Samuel got it.  Why can’t we?  Is it that we can’t get it or just that we don’t want to?  Is it that our hearts haven’t really been circumcised and we are still just stiffnecked like those we joy to point our fingers at?  Samuel asked a poignant thing and if we thought about it, we would have to see what he sees and what Jesus saw and knew, wouldn’t we?  Well what did he see?  “Has the LORD as great delight in burnt offerings and sacrifices as in obeying the voice of the LORD?  Behold, to obey is better than sacrifice, and to hearken than the fat of rams.  For rebellion is as the sin of witchcraft, and stubbornness is as iniquity and idolatry.  Because you have rejected the word of the LORD, he has also rejected you from being king” (1 Samuel 15:22,23).  Now, Samuel said this to king Saul.  Why?  Because the law said that only a priest was to offer, to conduct the ceremony, for offerings to God.  Saul had been told to wait for Samuel to conduct the offering and he had been told to destroy the livestock of the enemy.  But Saul chose his own way.  What he knew was from the LORD, he did not keep.  He loved the keeping of livestock for his people more than he loved trusting God.  His heart wasn’t delighting in God but in something else.  He was picking and choosing what he wanted to trust God with.  And God knew. 

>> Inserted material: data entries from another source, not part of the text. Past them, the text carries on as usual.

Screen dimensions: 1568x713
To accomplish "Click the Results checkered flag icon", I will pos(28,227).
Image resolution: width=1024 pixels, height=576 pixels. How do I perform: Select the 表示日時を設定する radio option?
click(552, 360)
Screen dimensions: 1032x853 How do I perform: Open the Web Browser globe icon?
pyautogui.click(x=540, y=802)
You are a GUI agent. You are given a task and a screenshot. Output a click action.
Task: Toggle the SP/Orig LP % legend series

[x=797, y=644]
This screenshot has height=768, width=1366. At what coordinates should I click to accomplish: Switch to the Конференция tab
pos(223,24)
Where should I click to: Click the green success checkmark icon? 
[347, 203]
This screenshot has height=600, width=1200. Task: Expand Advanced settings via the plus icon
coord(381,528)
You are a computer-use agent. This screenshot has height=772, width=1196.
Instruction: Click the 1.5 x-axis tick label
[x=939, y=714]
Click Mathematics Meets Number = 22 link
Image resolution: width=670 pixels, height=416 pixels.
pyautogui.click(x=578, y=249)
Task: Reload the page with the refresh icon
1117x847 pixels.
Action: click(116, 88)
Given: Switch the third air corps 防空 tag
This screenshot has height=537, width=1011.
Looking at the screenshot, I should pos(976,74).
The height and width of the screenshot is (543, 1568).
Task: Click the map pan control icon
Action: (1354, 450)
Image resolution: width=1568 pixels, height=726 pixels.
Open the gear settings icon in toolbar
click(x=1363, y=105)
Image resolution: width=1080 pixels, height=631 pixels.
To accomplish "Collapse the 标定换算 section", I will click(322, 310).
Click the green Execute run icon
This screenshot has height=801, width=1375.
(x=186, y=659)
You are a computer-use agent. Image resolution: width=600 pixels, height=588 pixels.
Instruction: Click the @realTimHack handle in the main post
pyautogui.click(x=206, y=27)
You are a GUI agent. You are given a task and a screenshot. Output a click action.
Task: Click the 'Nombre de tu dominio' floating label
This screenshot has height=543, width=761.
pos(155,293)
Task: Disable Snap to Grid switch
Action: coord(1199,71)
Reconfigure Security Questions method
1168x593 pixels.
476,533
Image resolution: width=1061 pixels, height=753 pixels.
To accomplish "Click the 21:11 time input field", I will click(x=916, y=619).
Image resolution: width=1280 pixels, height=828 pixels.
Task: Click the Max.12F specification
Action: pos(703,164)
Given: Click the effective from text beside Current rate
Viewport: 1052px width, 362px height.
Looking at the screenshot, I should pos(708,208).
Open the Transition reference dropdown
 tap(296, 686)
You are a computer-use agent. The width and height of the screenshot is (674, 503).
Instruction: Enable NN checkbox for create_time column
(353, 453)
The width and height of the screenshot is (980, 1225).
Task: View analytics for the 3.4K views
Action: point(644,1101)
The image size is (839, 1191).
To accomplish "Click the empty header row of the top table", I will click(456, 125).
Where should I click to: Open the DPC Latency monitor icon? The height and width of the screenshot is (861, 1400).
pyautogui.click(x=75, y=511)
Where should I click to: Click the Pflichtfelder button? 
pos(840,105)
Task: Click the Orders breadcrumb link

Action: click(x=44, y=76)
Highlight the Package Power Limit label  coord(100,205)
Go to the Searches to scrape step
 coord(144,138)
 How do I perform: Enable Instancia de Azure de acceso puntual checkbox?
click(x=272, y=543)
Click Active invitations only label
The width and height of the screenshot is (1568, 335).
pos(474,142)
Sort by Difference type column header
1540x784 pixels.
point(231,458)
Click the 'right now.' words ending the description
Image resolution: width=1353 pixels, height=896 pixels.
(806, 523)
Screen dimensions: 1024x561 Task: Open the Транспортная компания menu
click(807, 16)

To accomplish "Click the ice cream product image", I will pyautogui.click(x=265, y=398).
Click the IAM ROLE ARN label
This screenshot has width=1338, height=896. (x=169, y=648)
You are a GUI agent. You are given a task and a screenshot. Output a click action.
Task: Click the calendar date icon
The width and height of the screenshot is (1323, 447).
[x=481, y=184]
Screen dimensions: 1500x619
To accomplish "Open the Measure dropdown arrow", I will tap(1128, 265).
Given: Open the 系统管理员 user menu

The problem wasn’t with the law of God.  It did not require too much of Saul.  But it did require what Saul did not wish to give.  Whether is was inconvenient for him to obey, or seemed silly, I can’t tell you.  But the law wasn’t the problem; Saul’s heart was the problem.  And for many years, we’ve been acting as though the law is a problem, but it’s not!  We are the problem.  What ever gave believers the idea that the law was a problem?

Is it really detrimental to honor the Sabbath?  I’ve found it a blessing.  But it would be a detriment to honor the Sabbath so much that we forsake doing good or helping others or reaching out to others because it’s “too special a day.”  Is there something inherently bad about all the holy days and celebrations that God instituted?  Absolutely not.  Should we be blessed to learn about them and celebrate them with our Jewish brothers and sisters, we would learn even more about the Lord.

Maybe it’s time we started looking at the totatlity of God’s word and law as Jesus did.  Maybe it’s time we embrace it all just as Jesus did and time we lived to fulfil the law and the prophets in the spirit of Jesus, which he has given us, if we are believers, because it’s what he has called us to do.  Maybe it’s time we shone as the lights in the world that we have been called to be, to both Gentiles and Jews.    Maybe it’s time that we lived in the fulness of Christ instead of the fulness of ourselves, like Saul.  Maybe it’s time we lived according to grace upon grace.